======== EXERCISE INPUT

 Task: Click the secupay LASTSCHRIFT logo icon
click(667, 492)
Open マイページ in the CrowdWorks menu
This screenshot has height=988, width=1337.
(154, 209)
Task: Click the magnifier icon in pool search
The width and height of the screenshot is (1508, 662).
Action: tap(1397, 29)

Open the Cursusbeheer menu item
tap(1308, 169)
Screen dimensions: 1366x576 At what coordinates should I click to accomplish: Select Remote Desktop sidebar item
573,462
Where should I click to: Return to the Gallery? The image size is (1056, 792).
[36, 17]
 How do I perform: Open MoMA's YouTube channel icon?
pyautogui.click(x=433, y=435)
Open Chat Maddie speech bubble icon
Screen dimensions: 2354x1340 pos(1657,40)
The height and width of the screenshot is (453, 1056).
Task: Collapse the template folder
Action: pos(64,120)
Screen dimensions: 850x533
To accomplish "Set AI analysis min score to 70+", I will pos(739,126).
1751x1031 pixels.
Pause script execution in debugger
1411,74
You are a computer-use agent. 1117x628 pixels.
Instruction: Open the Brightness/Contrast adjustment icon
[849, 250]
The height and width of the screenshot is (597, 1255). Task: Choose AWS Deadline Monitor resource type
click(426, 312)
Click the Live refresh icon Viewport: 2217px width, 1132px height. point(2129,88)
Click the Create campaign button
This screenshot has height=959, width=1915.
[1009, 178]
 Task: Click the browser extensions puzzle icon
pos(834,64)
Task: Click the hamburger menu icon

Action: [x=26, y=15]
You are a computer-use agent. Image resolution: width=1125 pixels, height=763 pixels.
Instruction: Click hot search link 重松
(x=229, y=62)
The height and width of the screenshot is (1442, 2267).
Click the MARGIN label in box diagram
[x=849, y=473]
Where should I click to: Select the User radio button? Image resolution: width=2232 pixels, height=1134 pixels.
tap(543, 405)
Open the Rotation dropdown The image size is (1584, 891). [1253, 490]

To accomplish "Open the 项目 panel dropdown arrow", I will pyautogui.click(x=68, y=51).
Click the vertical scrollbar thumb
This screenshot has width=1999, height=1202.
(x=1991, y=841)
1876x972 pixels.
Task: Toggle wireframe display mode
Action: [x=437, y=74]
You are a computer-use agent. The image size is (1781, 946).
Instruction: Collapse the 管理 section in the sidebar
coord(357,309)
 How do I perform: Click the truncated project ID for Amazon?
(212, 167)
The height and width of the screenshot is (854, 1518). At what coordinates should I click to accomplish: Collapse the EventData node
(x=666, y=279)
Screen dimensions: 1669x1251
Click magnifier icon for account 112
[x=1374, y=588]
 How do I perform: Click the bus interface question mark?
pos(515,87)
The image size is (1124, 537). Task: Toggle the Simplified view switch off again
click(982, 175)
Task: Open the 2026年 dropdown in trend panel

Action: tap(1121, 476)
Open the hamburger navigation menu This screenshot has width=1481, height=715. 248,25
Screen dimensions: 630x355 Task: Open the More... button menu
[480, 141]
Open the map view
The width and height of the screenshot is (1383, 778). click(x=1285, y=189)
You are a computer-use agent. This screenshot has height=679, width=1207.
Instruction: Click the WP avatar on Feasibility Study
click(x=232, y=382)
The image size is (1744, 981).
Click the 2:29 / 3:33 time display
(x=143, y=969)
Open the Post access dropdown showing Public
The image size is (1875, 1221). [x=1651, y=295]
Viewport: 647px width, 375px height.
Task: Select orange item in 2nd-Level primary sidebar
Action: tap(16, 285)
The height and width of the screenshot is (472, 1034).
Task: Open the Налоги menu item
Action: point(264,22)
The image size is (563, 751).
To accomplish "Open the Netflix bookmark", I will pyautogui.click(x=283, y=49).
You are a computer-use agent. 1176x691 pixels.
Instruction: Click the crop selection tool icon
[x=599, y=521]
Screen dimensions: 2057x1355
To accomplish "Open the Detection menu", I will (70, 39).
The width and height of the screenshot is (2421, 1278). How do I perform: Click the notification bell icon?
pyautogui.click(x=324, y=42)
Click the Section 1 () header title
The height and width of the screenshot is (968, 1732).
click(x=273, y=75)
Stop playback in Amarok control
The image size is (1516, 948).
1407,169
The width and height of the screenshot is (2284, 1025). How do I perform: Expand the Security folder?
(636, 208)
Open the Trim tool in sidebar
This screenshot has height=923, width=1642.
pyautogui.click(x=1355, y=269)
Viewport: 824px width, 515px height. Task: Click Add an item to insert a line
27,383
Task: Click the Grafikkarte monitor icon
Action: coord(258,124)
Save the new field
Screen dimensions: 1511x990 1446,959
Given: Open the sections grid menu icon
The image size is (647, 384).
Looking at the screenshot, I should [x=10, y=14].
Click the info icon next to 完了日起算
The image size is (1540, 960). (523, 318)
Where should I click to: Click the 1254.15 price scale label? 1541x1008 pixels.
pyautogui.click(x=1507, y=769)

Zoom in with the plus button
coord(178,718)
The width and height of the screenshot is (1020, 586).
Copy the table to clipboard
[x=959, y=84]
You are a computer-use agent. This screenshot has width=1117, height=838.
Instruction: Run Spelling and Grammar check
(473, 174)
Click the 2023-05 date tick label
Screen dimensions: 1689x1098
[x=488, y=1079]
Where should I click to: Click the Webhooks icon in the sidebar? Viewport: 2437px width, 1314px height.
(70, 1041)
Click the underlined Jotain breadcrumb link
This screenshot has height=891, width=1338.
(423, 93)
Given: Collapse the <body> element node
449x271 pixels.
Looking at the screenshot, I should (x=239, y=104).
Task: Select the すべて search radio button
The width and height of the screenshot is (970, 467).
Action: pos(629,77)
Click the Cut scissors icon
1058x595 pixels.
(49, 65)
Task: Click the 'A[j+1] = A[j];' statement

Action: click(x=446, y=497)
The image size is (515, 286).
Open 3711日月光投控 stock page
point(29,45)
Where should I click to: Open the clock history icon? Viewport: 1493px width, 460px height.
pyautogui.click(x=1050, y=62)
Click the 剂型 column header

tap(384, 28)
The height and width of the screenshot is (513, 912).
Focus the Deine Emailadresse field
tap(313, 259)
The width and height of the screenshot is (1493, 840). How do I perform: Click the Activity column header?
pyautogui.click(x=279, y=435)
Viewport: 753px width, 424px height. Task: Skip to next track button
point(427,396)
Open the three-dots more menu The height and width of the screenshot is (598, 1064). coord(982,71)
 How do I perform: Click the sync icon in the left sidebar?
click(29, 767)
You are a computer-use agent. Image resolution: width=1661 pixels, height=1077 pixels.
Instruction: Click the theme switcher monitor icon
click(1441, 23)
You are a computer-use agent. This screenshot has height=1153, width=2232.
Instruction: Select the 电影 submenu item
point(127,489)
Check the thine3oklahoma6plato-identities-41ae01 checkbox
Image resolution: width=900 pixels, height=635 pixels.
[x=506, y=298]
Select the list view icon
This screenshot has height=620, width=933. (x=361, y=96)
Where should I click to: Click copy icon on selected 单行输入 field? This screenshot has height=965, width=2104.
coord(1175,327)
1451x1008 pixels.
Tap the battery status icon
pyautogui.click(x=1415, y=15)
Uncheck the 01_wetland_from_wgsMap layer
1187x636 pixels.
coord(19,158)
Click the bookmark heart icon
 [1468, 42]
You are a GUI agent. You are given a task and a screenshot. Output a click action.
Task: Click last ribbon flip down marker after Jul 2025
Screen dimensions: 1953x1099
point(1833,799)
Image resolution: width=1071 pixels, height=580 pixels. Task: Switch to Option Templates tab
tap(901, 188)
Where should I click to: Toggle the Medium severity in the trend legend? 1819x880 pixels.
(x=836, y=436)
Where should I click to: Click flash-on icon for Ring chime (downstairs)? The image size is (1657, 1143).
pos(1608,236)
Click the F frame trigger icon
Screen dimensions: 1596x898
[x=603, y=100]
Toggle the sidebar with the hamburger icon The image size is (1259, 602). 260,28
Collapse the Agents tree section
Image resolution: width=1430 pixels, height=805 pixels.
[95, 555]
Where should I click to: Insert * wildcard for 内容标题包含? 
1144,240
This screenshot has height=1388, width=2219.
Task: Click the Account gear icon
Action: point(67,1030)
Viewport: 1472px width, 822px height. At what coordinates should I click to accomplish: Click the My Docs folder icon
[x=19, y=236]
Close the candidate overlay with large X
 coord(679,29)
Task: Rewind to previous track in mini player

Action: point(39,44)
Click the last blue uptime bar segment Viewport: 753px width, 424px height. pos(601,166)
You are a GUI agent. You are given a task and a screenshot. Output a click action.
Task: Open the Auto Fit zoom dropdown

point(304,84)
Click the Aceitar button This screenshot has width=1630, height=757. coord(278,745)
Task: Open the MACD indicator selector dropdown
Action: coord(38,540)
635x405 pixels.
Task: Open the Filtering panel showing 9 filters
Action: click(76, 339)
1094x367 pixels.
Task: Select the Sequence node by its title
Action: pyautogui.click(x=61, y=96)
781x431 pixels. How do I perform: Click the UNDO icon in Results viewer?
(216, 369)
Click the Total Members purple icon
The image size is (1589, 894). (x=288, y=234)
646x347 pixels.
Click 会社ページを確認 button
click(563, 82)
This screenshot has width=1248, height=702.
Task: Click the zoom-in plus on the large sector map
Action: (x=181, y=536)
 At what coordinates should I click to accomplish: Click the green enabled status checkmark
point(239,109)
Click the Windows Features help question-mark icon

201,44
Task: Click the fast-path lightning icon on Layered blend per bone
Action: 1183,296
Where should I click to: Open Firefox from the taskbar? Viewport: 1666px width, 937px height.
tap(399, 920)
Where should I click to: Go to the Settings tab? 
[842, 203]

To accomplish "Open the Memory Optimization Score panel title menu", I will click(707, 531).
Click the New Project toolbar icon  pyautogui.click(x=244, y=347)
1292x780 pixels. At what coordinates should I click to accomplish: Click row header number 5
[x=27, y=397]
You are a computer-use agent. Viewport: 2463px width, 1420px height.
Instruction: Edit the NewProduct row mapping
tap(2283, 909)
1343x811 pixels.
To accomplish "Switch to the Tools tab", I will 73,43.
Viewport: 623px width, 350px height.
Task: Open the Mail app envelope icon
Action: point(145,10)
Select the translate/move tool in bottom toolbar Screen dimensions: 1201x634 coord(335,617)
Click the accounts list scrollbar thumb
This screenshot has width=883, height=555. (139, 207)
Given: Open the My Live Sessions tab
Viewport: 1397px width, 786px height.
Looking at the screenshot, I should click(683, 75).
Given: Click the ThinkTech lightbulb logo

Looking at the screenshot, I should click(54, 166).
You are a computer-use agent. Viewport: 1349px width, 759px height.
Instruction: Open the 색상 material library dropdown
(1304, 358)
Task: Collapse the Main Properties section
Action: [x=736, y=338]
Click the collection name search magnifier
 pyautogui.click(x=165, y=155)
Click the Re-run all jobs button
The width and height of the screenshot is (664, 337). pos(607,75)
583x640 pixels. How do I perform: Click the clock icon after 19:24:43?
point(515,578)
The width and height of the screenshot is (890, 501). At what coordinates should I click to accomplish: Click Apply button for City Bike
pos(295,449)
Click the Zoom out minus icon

================

* **TASK REQUIREMENTS**
Reproduce verbatim the lines above, from the line with "has height=1153, width=2232." through the line with "Task: Click last".

* **REPLY TO THE TASK**
You are a computer-use agent. This screenshot has height=1153, width=2232.
Instruction: Select the 电影 submenu item
point(127,489)
Check the thine3oklahoma6plato-identities-41ae01 checkbox
Image resolution: width=900 pixels, height=635 pixels.
[x=506, y=298]
Select the list view icon
This screenshot has height=620, width=933. (x=361, y=96)
Where should I click to: Click copy icon on selected 单行输入 field? This screenshot has height=965, width=2104.
coord(1175,327)
1451x1008 pixels.
Tap the battery status icon
pyautogui.click(x=1415, y=15)
Uncheck the 01_wetland_from_wgsMap layer
1187x636 pixels.
coord(19,158)
Click the bookmark heart icon
 [1468, 42]
You are a GUI agent. You are given a task and a screenshot. Output a click action.
Task: Click last ribbon flip down marker after Jul 2025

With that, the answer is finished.